--- Goal of the exercise ---
Only the lines from the one containing "Task: Open footnote 3 reference" through the one containing "The image size is (360, 640)." should be printed, exactly as they appear below, with both ends included.

(Given data Opens)

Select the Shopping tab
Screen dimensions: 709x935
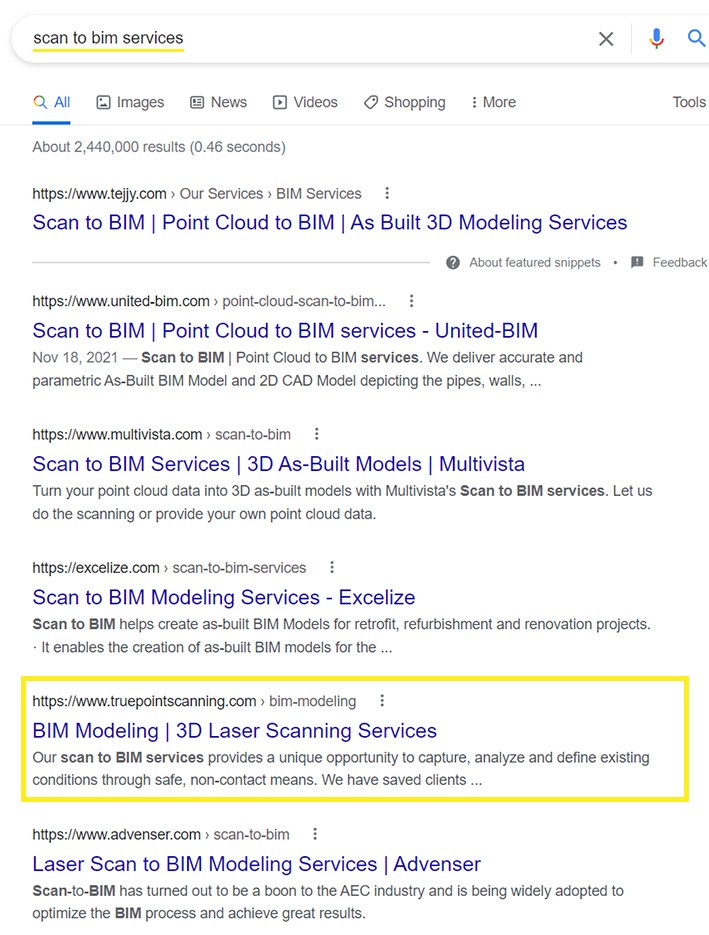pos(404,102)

(Given data Closes)
(Given data Opens)

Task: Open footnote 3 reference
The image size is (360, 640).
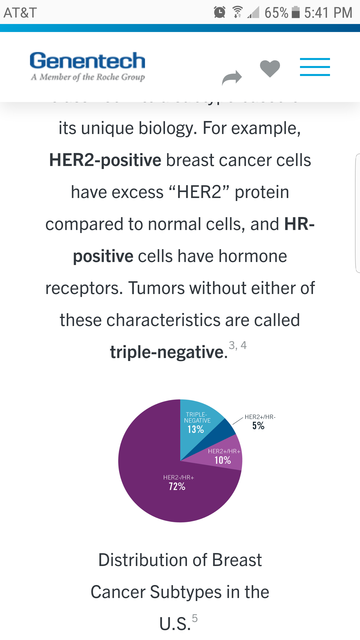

(Given data Closes)

--- Task output ---
Task: Open footnote 3 reference
The image size is (360, 640).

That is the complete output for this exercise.